Actually, the Vols work on “thud” tackling – striking a ball-carrier without wrapping up and taking him to the turf. This widespread practice is done to prevent injuries, most of which occur upon hitting the ground. Obviously, bringing Todd Gurley to the ground in a real game is a bit more challenging than putting a “thud” on 5-foot-8, 173-pound Vol backup Devrin Young in a practice drill.
Still, the Vols are allowing just 129.0 rushing yards per game and 3.9 yards per carry through three outings. So far, at least, the run defense has held up well.
“It has been a strength of ours,” Jones said. “But now we’ll really find out (how good it is), heading into the Georgia game, with their stable of backs and their style of play.”
One way to keep Georgia’s running attack from dominating the time of possession, the field position and the scoreboard is painfully obvious: Take the ball away. The Vols have not excelled in this area to date, however, recording just three fumble recoveries in the first three games.
“It’s getting population to the ball,” Jones said, citing what used to be called gang tackling. “That’s when good things happen. That’s when you can create turnovers.”

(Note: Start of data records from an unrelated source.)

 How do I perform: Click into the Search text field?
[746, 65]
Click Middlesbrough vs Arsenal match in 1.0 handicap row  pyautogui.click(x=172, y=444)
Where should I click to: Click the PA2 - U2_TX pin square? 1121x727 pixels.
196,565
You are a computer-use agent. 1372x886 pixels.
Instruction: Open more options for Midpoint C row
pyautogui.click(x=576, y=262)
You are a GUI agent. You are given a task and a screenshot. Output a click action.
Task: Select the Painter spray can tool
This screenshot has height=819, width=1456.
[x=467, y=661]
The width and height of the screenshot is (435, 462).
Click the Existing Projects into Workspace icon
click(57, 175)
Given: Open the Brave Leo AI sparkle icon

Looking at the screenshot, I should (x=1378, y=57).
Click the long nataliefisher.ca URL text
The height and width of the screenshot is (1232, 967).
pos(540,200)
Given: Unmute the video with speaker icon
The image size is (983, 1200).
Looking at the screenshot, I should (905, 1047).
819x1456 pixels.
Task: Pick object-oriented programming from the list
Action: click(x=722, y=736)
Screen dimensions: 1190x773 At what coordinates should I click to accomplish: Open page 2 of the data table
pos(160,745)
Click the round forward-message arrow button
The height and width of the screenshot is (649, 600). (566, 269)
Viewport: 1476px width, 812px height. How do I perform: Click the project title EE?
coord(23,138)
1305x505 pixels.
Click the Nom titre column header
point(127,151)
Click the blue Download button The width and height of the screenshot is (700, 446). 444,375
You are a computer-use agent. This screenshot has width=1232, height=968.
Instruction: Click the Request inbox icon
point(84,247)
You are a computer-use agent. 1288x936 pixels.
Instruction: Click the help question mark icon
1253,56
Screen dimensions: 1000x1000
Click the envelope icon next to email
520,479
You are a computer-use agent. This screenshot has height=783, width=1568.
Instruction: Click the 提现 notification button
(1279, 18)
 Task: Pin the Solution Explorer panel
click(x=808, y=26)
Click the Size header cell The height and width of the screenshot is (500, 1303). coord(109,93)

"We're gonna play our defense and we're going to swarm to the ball, ball disruptions and (Gurley)'s going to feel us." — Curt Maggitt
Arguably the best runner in college football, Gurley missed last year’s Tennessee game as the Vols pushed the Bulldogs to overtime before losing in Knoxville. The Big Orange won’t have the good fortune to miss him two years in a row but linebacker A.J. Johnson is glad.
“I always like playing the best,” the Vol senior said, “so I’m glad he’s back.”
With a potent offensive line and powerful backs, Georgia fields the kind of downhill running attack that could give undersized Vol defensive tackles Danny O’Brien (286 pounds) and Jordan Williams (284) all kinds of trouble. Johnson has confidence in his mates, however.
“We might lack a little size on the D-line but they’ve all got their strength,” he said. “They’ve trained hard for all of that, and they showed it in the Oklahoma game: They were holding up those big offensive linemen, enabling me to run around and make plays. We ain’t worried about no size or nothing like that.”
Because opposing defenses are focused on stopping Gurley, Georgia receivers often find themselves wide open. As a result, Mason has completed 71.2 percent of his passes for an average of 10 yards per completion.
“They try to use their run game to set up their play-action,” Sutton said. “If we’re stuffing the run game it will be hard for them to set up their play-action.”
Conversely, if the Vols aren't at least slowing Georgia’s run game … well, it will be all downhill from there.